Wu: having a delivery mode attribute gives a single place to add delivery extensions. I do not see a problem of keeping mode, and also allowing more general policy mechanisms
Gil: experience shows that people to not stay within the model of having delivery extension only be in the mode attribute. The idea that wse:delivery is a magical envelope to constrain all extensions does not work. For example, WS-Man has extensions that are not handled by delivery mode
Wu: I see value in delivery element, it is there and should not be removed
Dug: delivery does harm, since we
have to explain how to use it and when to use it. We have to
define what goes into subsribe, the delivery element, and the
eprs. I see two extensibility points, say the subsribe and the
notifyTo epr. Why is sending out notifications different than
sending any other message. There are two lifecles, one for the
subscription, the other for the message...
... (notification). I do not see how we have an additional
lifecycle between those two.
... given structure
Subscribe
NotifyTo
…
EndTo
…
…
I see no need for anything between these two. NotifyTo gives all that is required for delivery.
Asir: if you take away push and pull this could be true
<asir> I am afraid that Doug wasn't around when Eventing was designed
<asir> Interesting rationale
Dug: eventing did not do a mode for endTo.
<li> where is time machine?
Wu: that is because endTo has only push way.
<asir> i wish we had one .. so we could put doug in and roll him back
dug: why is push the only way to deliver endTo?
Li: Dug says epr alone can
indicate if I can do push or pull. What about anonymous
address, this does not give enough information for push and
pull.
... ws addressing has "anonymous" and "none" as address.
bob: Li is saying: with epr I can do push and pull mode with epr. How do I tell to do pull mode with EPR. I cannot send message to anonymous or none? How do I send pull message.
dug: you can pass in a makeConnection uri instead of an anonymous URI, that states the make connection is used to pull the message
<asir> Li drives home the point that an EPR is not enough
Li: if you have to extend EPR why is it not acceptable to just use Mode, rather than define a new extension for epr?

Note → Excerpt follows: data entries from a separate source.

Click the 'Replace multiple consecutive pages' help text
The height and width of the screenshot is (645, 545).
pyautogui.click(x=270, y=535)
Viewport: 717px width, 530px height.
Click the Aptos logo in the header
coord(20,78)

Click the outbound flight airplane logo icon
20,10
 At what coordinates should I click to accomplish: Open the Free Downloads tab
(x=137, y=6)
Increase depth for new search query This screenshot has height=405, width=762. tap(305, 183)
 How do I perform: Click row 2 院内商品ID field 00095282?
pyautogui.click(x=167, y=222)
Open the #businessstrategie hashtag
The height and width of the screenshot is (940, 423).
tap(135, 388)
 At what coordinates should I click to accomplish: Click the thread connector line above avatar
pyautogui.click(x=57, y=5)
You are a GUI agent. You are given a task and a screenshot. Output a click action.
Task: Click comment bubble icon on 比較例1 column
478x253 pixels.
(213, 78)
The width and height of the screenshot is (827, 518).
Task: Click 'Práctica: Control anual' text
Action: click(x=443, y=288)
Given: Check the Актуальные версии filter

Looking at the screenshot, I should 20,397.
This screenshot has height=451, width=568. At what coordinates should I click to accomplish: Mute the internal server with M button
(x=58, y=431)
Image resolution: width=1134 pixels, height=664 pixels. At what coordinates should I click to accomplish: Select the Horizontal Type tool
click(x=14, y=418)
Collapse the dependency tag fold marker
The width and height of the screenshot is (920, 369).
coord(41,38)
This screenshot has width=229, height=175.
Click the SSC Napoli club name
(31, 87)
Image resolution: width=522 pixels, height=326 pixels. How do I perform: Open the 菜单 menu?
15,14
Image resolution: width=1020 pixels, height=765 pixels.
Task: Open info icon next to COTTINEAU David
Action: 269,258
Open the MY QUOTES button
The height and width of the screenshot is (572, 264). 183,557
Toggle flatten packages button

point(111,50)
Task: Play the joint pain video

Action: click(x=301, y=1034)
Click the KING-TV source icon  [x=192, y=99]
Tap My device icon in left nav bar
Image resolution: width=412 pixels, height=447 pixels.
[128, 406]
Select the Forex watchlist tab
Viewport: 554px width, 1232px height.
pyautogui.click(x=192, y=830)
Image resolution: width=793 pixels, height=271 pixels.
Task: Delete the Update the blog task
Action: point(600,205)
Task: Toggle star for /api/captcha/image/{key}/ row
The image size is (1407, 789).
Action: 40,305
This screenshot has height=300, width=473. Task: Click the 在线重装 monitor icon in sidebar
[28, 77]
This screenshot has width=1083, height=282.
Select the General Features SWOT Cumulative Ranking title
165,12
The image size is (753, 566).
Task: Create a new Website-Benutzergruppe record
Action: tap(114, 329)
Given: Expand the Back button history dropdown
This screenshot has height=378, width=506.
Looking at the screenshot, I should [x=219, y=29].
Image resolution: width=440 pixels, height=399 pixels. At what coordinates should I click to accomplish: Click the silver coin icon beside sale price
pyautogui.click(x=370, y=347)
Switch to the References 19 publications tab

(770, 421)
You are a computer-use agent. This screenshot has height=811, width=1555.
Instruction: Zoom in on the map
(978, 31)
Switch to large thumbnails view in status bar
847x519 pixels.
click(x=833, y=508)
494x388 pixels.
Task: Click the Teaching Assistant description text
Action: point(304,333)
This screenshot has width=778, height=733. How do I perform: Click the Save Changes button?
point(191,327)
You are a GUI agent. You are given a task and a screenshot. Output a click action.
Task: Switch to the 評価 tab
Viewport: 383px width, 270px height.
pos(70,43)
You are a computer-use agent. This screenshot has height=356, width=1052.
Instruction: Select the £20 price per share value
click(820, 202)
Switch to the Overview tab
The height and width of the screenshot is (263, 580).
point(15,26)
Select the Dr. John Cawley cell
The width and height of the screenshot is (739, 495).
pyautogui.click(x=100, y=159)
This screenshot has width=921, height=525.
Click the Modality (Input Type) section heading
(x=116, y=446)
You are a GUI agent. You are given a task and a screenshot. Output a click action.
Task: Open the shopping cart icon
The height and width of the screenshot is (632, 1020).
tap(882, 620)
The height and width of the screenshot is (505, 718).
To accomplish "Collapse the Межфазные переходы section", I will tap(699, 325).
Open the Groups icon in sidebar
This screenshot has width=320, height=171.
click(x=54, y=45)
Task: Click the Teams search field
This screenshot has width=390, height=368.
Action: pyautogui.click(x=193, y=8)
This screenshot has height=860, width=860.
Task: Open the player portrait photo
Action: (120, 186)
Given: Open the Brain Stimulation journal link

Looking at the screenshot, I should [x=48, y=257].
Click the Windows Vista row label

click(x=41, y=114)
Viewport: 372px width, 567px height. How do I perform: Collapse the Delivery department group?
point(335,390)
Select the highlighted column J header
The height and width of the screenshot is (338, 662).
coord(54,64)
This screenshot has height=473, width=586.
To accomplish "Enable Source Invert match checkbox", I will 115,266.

<Bob> Li now understands that the epr could be a container for more information
Geoff: If we put everything in an extension to notifyTo epr, I do not see how this could handle things such as queuing
Dug: priority mechanisms could apply to both push and pull. Those types of things would be properties of subscription, and thus would be outside notifyTo EPR.
Geoff: epr is to decide mechanism to send the information. However eventing has subscription mechanism to define how to send the information, not associated with mechanism used to send notification
Dug: we cannot remove extensibility inside the eprs, we need extensibility inside subscribe, I see not need for also having extensibility inside delivery element
Bob: regarding push and pull, we
need a queuing mechanism for pull. If we need different qos for
separate queues, this is not part of delivery but is part of
the subscription. We could define a queuing behind a push
(higher priority send first). It might be better to define in a
general subscription bucket a way for defining extensions
pertaining to the subscription. Some specs have put...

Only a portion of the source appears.